Now lest you should be beginning to conclude that what I have set before you is altogether too dispiriting, gloomy and negative – nevertheless the reality certainly as the Bible sees it of who and what we are – the downside as it were of our human nature. But then thanks be to God we are not so left to our worst selves. The journey which this Lent sets before us is not one of unrelieved gloom and darkness but rather of hope and of promise. For today in the words of the Orthodox theologian Alexander Schmemann is the day when we take those first steps into the “bright sadness” of Lent. We see – far away – the destination. It is the joy of Easter. It is the entrance into the glory of the kingdom. And it is this vision, a foretaste of Easter that makes Lent’s sadness bright and our Lenten effort a spiritual spring. The night may be dark and long but all along the way a mysterious and radiant dawn seems to shine on the horizon”.
“Rend your heart and not your garments”.
So then as we set out once again on the solemn season of Lent, because we are so easily and readily distracted, it is as well that we do have some rule, some framework, some guideline, something to which we are committed by way of a bias towards the deepening and renewing the life of the spirit within. And we have to face the fact that if we are truly to give the prayer and the fasting, the almsgiving, indeed our stewardship generally, as well as our participation in the sacramental life of the Church and the reflection on Holy Scripture, the clear priority which is needed for our soul’s health then some things will need to take second place for a change. Ask yourself what are the priorities for your life? Am I really seriously committed in the full light of God’s graciousness and goodness to me this and every day to make once again or perhaps for the first time some realistic space and time day by day, week by week, this Lent so that I may indeed grow in that holiness of life to which in Christ we are all called – to allow the light of Christ the more to penetrate and permeate the dark places within, indeed to surrender myself and my whole life so that it may be the more conformed to Him and His likeness.

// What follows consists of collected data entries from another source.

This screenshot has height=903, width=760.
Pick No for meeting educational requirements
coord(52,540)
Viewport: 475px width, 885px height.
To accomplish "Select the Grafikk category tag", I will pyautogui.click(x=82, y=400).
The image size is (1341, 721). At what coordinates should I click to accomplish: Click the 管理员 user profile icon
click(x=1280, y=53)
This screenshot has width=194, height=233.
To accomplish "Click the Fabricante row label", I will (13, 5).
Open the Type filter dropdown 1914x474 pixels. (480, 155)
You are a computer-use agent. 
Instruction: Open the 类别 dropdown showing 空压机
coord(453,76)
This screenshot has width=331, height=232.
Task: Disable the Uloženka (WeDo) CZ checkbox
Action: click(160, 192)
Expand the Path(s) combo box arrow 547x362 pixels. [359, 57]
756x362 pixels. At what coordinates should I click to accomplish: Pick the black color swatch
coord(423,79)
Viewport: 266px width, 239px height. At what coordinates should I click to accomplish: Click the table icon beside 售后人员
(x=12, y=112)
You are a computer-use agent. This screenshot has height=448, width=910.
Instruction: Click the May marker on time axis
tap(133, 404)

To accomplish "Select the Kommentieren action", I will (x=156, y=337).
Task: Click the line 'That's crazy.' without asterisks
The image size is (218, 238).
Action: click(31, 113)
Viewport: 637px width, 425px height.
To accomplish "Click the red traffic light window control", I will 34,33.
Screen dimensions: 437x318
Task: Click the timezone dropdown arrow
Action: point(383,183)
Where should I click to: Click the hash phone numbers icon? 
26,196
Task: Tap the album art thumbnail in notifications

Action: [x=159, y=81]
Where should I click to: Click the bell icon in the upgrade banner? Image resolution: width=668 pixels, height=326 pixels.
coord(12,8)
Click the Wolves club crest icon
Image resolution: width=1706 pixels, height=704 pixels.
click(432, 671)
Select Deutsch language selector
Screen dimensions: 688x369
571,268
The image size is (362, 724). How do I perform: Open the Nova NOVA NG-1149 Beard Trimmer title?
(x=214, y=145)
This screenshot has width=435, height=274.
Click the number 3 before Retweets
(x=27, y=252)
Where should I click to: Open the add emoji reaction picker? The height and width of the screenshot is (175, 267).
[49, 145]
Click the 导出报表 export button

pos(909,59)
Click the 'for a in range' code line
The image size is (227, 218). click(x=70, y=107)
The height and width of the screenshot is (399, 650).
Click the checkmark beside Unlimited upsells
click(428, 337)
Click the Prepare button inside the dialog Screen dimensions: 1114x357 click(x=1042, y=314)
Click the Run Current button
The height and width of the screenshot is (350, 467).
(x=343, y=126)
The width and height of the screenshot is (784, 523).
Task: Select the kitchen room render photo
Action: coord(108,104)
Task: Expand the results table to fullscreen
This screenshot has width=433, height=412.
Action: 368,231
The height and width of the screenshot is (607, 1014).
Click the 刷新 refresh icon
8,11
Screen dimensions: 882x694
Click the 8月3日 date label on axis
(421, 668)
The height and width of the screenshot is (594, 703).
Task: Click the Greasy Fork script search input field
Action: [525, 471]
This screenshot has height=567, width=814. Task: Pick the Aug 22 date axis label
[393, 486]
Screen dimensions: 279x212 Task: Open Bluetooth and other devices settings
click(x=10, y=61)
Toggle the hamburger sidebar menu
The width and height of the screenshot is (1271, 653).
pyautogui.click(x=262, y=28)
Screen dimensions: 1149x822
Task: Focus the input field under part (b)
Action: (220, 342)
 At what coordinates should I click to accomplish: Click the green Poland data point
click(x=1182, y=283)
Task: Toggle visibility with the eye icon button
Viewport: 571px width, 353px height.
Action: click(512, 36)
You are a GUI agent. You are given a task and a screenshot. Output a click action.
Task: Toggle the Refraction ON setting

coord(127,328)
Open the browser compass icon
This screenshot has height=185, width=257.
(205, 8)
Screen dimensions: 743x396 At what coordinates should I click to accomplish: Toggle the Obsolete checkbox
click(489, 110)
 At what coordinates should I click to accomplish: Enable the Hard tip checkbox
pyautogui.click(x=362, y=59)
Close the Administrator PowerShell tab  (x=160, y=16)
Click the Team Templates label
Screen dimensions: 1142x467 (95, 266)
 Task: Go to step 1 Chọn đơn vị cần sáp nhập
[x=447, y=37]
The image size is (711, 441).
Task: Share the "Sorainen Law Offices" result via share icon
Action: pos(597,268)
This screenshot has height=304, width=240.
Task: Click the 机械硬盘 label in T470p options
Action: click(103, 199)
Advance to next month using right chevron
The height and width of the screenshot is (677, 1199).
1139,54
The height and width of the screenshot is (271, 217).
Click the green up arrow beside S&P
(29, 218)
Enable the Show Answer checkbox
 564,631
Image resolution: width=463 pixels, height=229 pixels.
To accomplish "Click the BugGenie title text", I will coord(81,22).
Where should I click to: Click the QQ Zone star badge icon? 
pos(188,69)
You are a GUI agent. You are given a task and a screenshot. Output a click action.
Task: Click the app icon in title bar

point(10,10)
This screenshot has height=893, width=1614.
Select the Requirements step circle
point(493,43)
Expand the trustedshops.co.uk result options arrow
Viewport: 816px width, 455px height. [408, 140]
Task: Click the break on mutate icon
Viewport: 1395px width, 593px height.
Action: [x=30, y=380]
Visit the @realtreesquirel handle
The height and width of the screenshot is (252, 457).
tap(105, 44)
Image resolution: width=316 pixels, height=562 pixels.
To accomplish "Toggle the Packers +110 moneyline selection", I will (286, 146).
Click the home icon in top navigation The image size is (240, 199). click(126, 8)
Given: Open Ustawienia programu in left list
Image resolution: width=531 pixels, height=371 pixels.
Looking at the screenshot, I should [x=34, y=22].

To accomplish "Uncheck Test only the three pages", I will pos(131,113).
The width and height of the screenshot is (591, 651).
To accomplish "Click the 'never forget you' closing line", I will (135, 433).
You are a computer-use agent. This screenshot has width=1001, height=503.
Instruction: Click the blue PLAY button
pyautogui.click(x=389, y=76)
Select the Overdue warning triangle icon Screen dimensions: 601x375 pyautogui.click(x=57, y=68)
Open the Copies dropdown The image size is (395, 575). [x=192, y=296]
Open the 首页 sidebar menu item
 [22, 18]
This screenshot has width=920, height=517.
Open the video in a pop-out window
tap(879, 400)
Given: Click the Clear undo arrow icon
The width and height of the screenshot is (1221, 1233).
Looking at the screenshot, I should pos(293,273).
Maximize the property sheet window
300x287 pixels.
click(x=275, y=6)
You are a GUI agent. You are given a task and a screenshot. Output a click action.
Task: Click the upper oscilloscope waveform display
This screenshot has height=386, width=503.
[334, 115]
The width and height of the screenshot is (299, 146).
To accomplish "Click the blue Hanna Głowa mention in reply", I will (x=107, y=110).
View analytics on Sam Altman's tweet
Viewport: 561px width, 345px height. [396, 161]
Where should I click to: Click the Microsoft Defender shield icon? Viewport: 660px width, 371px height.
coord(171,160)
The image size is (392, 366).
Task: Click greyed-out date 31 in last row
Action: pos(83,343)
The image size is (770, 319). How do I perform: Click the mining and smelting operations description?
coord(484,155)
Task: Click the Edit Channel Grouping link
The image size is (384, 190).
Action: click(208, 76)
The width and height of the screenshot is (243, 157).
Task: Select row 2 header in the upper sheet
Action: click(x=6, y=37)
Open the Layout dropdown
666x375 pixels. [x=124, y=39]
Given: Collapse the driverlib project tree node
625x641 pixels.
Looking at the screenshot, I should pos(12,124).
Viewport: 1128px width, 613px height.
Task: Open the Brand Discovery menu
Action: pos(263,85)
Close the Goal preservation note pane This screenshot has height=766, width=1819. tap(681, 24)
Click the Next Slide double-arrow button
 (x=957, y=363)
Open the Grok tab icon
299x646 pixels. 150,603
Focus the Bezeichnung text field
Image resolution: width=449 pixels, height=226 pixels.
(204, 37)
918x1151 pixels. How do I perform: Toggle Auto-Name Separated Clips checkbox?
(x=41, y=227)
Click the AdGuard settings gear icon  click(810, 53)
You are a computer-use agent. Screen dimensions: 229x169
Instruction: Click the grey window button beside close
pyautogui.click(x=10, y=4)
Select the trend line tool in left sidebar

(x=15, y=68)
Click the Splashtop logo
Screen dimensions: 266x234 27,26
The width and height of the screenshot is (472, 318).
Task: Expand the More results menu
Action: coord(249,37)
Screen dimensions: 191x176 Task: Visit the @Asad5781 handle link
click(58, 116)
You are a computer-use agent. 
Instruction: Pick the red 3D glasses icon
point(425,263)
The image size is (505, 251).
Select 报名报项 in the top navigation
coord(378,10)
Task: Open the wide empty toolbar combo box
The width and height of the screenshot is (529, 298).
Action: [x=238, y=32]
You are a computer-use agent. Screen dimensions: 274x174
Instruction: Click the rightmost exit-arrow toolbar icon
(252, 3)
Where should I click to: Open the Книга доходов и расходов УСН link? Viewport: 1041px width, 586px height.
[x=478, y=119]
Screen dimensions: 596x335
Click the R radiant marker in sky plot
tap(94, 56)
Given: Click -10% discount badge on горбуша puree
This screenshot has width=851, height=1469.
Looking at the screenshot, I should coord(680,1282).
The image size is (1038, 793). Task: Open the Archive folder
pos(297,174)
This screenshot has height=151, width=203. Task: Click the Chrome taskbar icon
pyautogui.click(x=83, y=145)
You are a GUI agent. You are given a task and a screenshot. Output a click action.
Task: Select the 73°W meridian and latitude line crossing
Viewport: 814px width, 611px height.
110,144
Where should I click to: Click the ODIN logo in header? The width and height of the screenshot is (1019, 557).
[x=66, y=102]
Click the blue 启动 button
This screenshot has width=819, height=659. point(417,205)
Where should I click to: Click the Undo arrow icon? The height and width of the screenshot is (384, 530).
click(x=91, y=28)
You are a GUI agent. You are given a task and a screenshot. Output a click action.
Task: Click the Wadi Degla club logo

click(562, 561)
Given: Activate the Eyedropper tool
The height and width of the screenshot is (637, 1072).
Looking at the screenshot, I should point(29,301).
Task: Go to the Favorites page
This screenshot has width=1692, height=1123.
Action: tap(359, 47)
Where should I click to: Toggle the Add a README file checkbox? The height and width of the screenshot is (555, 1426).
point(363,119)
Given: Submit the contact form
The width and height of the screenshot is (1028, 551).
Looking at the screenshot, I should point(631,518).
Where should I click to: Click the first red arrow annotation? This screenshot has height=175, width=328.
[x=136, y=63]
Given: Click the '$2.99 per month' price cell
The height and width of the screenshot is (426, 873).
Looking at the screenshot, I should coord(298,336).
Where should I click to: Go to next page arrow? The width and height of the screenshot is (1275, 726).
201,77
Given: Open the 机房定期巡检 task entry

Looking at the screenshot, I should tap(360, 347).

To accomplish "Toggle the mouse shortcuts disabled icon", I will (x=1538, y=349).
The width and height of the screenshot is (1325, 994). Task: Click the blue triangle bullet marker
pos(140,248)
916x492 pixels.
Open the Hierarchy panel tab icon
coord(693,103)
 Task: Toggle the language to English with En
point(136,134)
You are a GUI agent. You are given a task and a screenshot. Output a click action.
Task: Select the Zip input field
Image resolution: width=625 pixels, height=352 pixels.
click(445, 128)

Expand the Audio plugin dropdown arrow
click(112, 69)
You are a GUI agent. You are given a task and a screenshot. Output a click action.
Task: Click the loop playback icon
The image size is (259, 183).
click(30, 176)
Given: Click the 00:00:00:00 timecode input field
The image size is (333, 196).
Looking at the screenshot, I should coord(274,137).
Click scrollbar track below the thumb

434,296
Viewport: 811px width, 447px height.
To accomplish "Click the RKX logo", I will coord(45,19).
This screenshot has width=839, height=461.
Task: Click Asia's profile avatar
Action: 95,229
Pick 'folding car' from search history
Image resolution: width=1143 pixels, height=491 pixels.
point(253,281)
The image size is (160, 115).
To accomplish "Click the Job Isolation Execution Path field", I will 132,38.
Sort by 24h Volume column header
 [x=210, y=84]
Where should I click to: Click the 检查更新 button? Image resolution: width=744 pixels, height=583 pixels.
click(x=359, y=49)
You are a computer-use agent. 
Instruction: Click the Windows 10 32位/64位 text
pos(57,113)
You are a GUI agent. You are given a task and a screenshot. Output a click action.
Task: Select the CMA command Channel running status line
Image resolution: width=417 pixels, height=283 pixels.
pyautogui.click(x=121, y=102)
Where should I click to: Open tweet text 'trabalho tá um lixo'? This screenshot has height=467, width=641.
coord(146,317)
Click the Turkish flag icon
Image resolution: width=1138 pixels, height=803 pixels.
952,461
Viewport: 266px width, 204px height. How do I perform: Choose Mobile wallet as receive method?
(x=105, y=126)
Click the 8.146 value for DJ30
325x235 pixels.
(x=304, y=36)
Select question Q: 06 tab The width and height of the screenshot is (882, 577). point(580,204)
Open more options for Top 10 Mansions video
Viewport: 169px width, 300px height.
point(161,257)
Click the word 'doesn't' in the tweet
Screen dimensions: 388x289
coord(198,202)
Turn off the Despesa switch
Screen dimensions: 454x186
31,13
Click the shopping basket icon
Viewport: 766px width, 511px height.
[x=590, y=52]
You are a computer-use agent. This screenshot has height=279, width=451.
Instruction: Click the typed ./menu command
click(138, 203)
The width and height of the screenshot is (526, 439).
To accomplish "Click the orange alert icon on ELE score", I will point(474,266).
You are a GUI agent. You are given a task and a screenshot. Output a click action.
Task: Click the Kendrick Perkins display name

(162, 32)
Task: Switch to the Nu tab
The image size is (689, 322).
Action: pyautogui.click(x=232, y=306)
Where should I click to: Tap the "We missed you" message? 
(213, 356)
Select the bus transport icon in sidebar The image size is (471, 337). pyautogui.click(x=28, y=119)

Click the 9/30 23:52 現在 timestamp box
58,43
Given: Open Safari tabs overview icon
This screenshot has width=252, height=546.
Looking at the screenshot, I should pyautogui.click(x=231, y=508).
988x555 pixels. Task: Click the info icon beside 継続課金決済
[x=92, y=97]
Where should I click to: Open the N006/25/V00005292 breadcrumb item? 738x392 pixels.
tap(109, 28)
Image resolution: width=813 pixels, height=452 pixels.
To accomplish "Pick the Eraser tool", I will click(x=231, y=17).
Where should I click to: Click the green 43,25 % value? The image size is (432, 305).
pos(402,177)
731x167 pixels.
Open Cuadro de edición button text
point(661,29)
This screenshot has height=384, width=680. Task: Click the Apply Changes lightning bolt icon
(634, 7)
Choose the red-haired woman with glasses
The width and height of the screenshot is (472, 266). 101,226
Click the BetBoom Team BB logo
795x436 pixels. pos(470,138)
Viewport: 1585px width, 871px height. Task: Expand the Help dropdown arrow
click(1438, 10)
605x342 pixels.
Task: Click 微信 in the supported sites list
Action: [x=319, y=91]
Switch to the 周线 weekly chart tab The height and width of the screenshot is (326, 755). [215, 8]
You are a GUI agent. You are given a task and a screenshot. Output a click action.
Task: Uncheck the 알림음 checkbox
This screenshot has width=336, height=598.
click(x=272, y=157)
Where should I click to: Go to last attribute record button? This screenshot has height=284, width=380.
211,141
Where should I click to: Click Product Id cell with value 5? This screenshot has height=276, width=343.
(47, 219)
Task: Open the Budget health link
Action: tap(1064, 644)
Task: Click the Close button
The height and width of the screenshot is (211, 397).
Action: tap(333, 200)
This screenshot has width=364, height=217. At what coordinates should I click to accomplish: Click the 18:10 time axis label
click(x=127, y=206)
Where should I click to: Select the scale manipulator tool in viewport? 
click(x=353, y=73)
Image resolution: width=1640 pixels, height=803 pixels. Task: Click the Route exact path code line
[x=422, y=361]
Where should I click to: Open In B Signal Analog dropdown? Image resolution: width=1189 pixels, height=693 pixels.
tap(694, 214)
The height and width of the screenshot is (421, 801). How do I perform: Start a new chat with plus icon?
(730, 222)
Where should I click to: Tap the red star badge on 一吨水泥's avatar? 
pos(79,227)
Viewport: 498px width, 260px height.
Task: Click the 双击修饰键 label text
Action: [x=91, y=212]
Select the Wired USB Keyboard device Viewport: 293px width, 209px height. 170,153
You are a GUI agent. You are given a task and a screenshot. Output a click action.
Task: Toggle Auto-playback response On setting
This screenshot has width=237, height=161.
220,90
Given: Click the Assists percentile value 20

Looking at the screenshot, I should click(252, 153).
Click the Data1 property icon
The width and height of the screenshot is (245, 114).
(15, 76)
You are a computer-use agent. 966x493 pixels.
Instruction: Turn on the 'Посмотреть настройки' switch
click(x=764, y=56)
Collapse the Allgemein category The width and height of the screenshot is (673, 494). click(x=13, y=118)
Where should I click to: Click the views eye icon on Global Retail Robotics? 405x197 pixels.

And, of course, we shall fail; but the real failure will be if allowing my failure today I am thereby totally disabled from picking things up from tomorrow. For the enduring good news of the Gospel is that we have not been left to our worst selves; rather that God in Christ is ever and always with us and alongside us no matter how far we may find we have strayed from him; and that ever and always he is at work rooting for us so all that – which is you and me right now just as I am – may slowly but surely in the crucible of His love – that self-giving, self-emptying love ever set before us in these Holy and Sacred mysteries – this dust of the earth which is each one of us before God – maybe transformed and forged into the gold of His glory. It is the paradox which the English poet T S Eliot sets before us in the Four Quartets – Little Gidding – “What we call the beginning is often the end. And to make an end is to make a beginning. The end is where we start from”.
So as we hear those words – “remember that you are dust and to dust you shall return” – rejoice in the context of this Great Thanksgiving, this Eucharist, that Christ through His Church is calling you, contemplating your ending, to a new beginning, to a fresh start, for today is the first day of the rest of your life – that life which already is hid with Christ in God – for ever and for all eternity. To the same God then be all praise and thanksgiving now and to the end of the ages. Amen.